In another exemplary embodiment, a method is provided for improving the volumetric efficiency of a reciprocating compressor. The method includes a timed valve, located between the reciprocating compressor chamber and the volume of fluid at a discharge pressure, as well as the control of the timed valve, which causes it to open during the expansion phase of the compression cycle, while the discharge pressure is less than the pressure present inside the chamber. The timed valve has a smaller flow area than the reciprocating compressor suction valve.

In another exemplary embodiment, a method is provided for reconfiguring a compressor so as to induce evacuation of the fluid from the chamber during an expansion phase of a compression cycle. The method includes (1) having a timed valve located between the chamber and the volume of fluid at a discharge pressure, (2) mounting an activator configured to operate the timed valve, and (3) connecting of a controller to the activator. The controller is configured to adjust the activator to cause the timed valve to open during the expansion phase of the compression cycle, while the pressure inside the chamber is greater than the discharge pressure.

BRIEF DESCRIPTION OF THE DRAWINGS

The technical drawings annexed to the detailed description, and of which they form an integral part, represent one or more embodiments and, together with the description, explain these embodiments. In the drawings:

Figure 1 is a schematic diagram of a conventional double chamber reciprocating compressor;

Figure 2 is a graph of pressure versus volume, illustrating an ideal compression cycle;

Figure 3 is a schematic diagram of a reciprocating compressor according to an exemplary embodiment;

Figure 4 is a graph of pressure versus volume, illustrating the effect of the timed valve according to an exemplary embodiment;

Figure 5 illustrates a valve arrangement on the head end of a reciprocating compressor, according to an exemplary embodiment;

Figure 6 illustrates a valve arrangement on the head end of a reciprocating double chamber compressor, according to an exemplary embodiment; Figure 7 illustrates a valve arrangement on the shaft end of a reciprocating double chamber compressor, according to an exemplary embodiment;

Figure 8 is a flow chart of a method aimed at improving the volumetric efficiency of a reciprocating compressor according to an exemplary embodiment; And

Figure 9 is a flow diagram of a reconfiguration method of a reciprocating compressor adapted to evacuate fluid from a chamber during the expansion phase of a compression cycle, according to another exemplary embodiment.

DETAILED DESCRIPTION

The following description of the exemplary embodiments refers to the attached technical drawings. Like reference numerals, occurring in different drawings, represent similar or identical elements. The following detailed description does not limit the invention. On the contrary, the scope of the invention is defined by the included claims. The following embodiments are examined, for the sake of simplicity, in relation to the terminology and structure of reciprocating compressors in use in the oil and natural gas industry. However, the embodiments that will be discussed below are not limited to this equipment, but can be applied to different equipment.

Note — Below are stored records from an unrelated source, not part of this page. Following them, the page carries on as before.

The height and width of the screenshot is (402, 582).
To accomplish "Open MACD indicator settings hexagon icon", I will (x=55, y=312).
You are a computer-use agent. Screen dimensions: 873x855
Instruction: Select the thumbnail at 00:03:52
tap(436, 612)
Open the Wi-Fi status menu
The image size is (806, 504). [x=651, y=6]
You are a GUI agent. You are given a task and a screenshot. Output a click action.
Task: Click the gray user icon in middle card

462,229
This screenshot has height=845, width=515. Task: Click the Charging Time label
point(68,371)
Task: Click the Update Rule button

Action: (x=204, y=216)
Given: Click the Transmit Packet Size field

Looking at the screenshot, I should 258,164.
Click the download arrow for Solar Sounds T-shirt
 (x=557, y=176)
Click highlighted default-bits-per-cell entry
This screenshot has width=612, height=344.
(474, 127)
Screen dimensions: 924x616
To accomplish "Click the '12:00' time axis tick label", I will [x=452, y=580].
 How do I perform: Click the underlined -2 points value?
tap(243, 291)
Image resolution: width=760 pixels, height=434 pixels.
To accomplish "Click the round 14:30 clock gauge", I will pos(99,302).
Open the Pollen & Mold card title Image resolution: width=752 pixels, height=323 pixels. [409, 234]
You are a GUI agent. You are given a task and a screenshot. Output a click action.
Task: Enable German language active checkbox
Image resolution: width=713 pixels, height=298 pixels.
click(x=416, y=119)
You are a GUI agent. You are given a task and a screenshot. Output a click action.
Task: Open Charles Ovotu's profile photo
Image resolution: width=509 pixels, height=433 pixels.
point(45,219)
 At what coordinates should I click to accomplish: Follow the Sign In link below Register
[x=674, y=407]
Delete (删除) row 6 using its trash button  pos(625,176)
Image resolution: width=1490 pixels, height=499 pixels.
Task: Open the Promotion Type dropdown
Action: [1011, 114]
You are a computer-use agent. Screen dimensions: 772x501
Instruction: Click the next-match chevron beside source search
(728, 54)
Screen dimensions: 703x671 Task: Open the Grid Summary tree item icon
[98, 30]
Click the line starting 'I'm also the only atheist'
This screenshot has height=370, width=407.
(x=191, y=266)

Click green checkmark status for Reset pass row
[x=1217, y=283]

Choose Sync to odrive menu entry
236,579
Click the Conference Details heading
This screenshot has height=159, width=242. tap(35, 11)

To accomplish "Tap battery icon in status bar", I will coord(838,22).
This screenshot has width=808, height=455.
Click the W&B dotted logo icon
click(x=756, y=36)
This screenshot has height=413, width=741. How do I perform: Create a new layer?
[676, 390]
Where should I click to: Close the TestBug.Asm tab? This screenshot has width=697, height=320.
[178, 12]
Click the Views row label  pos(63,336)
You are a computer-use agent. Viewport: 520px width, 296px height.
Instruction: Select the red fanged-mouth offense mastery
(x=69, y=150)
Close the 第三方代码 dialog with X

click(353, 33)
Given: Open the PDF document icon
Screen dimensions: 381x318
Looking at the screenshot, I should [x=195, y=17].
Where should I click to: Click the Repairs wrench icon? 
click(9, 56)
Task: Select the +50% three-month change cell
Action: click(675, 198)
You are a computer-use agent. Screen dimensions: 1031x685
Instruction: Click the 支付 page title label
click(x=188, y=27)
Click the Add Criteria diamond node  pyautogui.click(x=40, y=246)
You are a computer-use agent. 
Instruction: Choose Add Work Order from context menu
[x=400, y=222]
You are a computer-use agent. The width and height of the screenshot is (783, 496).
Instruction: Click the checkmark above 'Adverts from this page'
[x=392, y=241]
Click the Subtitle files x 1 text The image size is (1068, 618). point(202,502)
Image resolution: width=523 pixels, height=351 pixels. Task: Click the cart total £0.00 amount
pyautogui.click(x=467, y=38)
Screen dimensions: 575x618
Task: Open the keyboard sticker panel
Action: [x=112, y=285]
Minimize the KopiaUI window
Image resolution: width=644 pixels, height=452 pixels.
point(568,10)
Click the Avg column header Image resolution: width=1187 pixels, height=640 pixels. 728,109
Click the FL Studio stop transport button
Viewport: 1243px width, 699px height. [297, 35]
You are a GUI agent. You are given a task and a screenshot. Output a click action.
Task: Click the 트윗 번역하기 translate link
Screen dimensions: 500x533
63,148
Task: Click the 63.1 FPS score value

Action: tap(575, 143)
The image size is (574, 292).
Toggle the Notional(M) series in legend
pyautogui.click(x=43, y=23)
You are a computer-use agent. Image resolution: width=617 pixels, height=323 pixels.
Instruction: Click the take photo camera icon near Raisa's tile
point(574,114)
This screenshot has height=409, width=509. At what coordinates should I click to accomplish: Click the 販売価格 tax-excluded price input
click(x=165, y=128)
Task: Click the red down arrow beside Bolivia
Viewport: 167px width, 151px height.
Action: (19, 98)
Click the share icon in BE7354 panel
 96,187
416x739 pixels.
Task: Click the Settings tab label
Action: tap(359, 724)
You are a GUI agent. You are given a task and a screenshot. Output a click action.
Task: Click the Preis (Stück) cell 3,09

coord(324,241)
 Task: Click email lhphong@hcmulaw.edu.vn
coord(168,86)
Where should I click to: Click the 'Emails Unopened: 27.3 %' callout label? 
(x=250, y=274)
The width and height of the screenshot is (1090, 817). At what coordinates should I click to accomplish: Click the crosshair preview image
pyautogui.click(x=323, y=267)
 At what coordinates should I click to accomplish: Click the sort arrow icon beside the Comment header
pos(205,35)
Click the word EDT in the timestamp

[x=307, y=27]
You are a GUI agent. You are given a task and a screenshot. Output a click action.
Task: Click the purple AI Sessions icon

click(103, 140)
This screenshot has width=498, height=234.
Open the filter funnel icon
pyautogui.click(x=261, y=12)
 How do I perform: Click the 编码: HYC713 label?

Throughout the detailed description, reference to "an embodiment" means that a particular feature, structure or property described in connection with an embodiment is included in at least one embodiment of the disclosed object. Therefore, the use of the expression <'> rone "in one embodiment" at various points of the detailed description will not necessarily refer to the same embodiment. Further, the particular functions, structures or features can be combined in any suitable way in one or more embodiments.

In some embodiments described below, the volumetric efficiency of a reciprocating compressor is improved by using an open timed valve during the expansion phase of a compression cycle, to allow fluid to escape from the reciprocating compressor chamber. . The timed valve is connected to the volume of fluid with a discharge pressure lower than the pressure of the fluid present in the chamber.

Figure 3 illustrates a reciprocating compressor 100 according to an exemplary embodiment. The reciprocating compressor 100 has a single chamber 110. However, the present innovative concept is also applicable to reciprocating double chamber compressors.

A piston 120 reciprocates to compress a fluid within chamber 110. Piston 120 receives reciprocation from a crankshaft 125. Piston 120 approaches and moves away towards / from the head end 115 of the chamber 110. In other words, the head end 115 is perpendicular to a direction along which the piston 120 moves.

The fluid to be compressed enters the chamber 110, through an intake valve 130, from an intake duct 135. After compression, the fluid is evacuated from the chamber 110 through an exhaust valve 140, in the direction of an exhaust duct 145. In the illustrated embodiment the intake valve 130 and the discharge valve 145 are located on the head end 115 of the chamber 110. The timed valve 150 is configured to allow the fluid to escape from the chamber during the expansion phase of the compression cycle in chamber 110. Timed valve 150 is actuated by an activator 160. Timed valve 150 is located between chamber 110 and a volume of fluid having a lower discharge pressure than the pressure present in chamber 110. In Figure 3 the timed valve 150 is connected to intake valve 135, but in other embodiments the timed valves may be connected differently connected to a separate volume of fluid having a lower discharge pressure than the pressure present in the chamber 110 while the timed valve 150 is open.

Valve 150 is an actuated valve. The force required to open the timed valve is proportional to the pressure difference between opposite sides of the timed valve 150 and the flow area of the timed valve 150 itself. In order to generate a large force, a large (in terms of volume). Therefore the flow area of the timed valve 150 is smaller (even to a considerable extent) than the flow area of the intake valve 130, so as to allow the opening of the intake valve 150 by the use of an activator 160 of small size (in terms of volume).

The controller 170 adjusts the activator 160 to open the timed valve 170 during the expansion phase of the compression cycle. The less force the activator 160 must provide to open the valve 150, the earlier it is possible to open the timed valve 150. The controller 170 adjusts the activator 160 to cause the timed valve 150 to close when the pressure in the chamber 110 equals the discharge pressure or after the opening of the intake valve 130. The timed valve 150 must be closed before the end of the intake phase of the compression cycle. Since in the embodiment illustrated in Figure 3 the timed valve 150 is connected to the intake duct 135, the discharge pressure corresponds to the pressure Ρ∑. The suction valve 130 may be an automatic valve that opens when the pressure in the chamber is substantially equal to the pressure of the fluid in the suction line, where the suction valve is located between the chamber and the suction line. In any case, the suction valve can also be an actuated valve and its activator (not shown) can be managed by the controller 170.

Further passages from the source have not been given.